Вошел к парикмахеру, сказал - спокойный:
"Будьте добры, причешите мне уши".
Гладкий парикмахер сразу стал хвойный,
лицо вытянулось, как у груши.
"Сумасшедший!
Рыжий!"-
запрыгали слова.
Ругань металась от писка до писка,
и до-о-о-о-лго
хихикала чья-то голова,
выдергиваясь из толпы, как старая редиска.


КОФТА ФАТА

Я сошью себе черные штаны
из бархата голоса моего.
Желтую кофту из трех аршин заката.
По Невскому мира, по лощеным полосам его,
профланирую шагом Дон-Жуана и фата.

Пусть земля кричит, в покое обабившись:
"Ты зеленые весны идешь насиловать!"
Я брошу солнцу, нагло осклабившись:
"На глади асфальта мне хорошо грассировать!"

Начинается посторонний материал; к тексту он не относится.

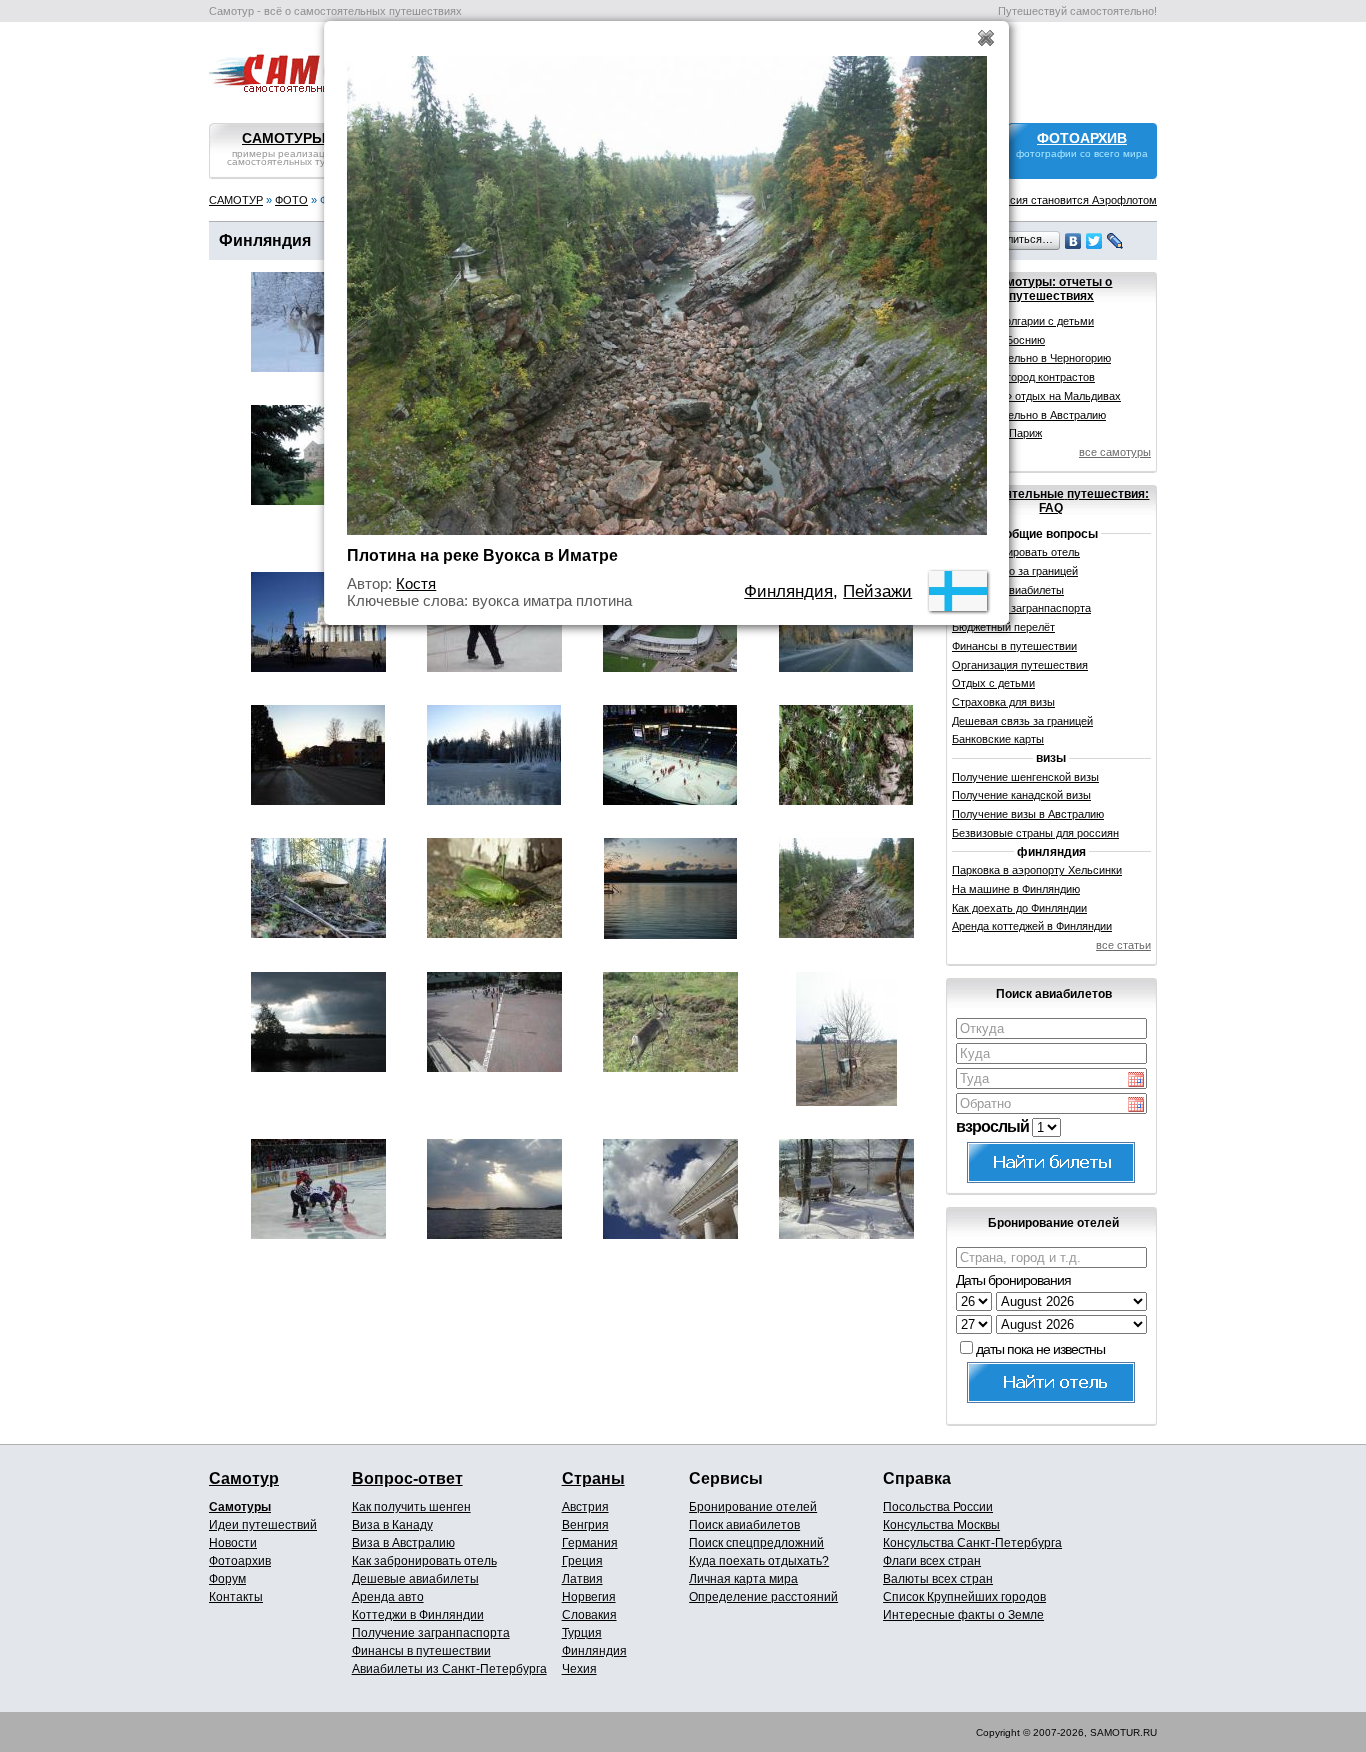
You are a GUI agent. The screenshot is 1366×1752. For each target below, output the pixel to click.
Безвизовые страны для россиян (1035, 833)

Не потому ли, что небо голубо,
а земля мне любовница в этой праздничной чистке,
я дарю вам стихи, веселые, как би-ба-бо
и острые и нужные, как зубочистки!

Женщины, любящие мое мясо, и эта
девушка, смотрящая на меня, как на брата,
закидайте улыбками меня, поэта,-
я цветами нашью их мне на кофту фата!


ВАМ!

Вам, проживающим за оргией оргию,
имеющим ванную и теплый клозет!
Как вам не стыдно о представленных к Георгию
вычитывать из столбцов газет?

Знаете ли вы, бездарные, многие,
думающие нажраться лучше как,-
может быть, сейчас бомбой ноги
выдрало у Петрова поручика?..

Если он приведенный на убой,
вдруг увидел, израненный,
как вы измазанной в котлете губой
похотливо напеваете Северянина!

Вам ли, любящим баб да блюда,
жизнь отдавать в угоду?!
Я лучше в баре блядям буду
подавать ананасную воду!


НАДОЕЛО

Не высидел дома.
Анненский, Тютчев, Фет.*
Опять,
тоскою к людям ведомый,
иду
в кинематографы, в трактиры, в кафе.

За столиком.
Сияние.
Надежда сияет сердцу глупому.
А если за неделю
так изменился россиянин,
что щеки сожгу огнями губ ему.

Осторожно поднимаю глаза,
роюсь в пиджачной куче.
"Назад,
наз-зад,
н а з а д!"
Страх орет из сердца,
Мечется по лицу, безнадежен и скучен.

Не слушаюсь.
Вижу,
вправо немножко,
неведомое ни на суше, ни в пучинах вод,
старательно работает над телячьей ножкой
загадочнейшее существо.

Глядишь и не знаешь: ест или не ест он.
Глядишь и не знаешь: дышит или не дышит он.
Два аршина безлицего розоватого теста:
хоть бы метка была в уголочке вышита.

Только колышутся спадающие на плечи
мягкие складки лоснящихся щек.
Сердце в исступлении,
рвет и мечет.
"Назад же!
Чего еще?"

Влево смотрю.
Рот разинул.
Обернулся к первому, и стало иначе:
для увидевшего вторую образину
первый -
воскресший Леонардо да-Винчи.

Нет людей.
Понимаете
крик тысячедневных мук?
Душа не хочет немая идти,
а сказать кому?

Брошусь на землю,
камня корою
в кровь лицо изотру, слезами асфальт омывая.
Истомившимися по ласке губами
тысячью поцелуев покрою
умную морду трамвая.

В дом уйду.
Прилипну к обоям.
Где роза есть нежнее и чайнее?
Хочешь -
тебе
рябое
прочту "Простое как мычание"?

Для истории

Когда все расселятся в раю и в аду,
земля итогами подведена будет -
помните:
в 1916 году
из Петрограда исчезли красивые люди.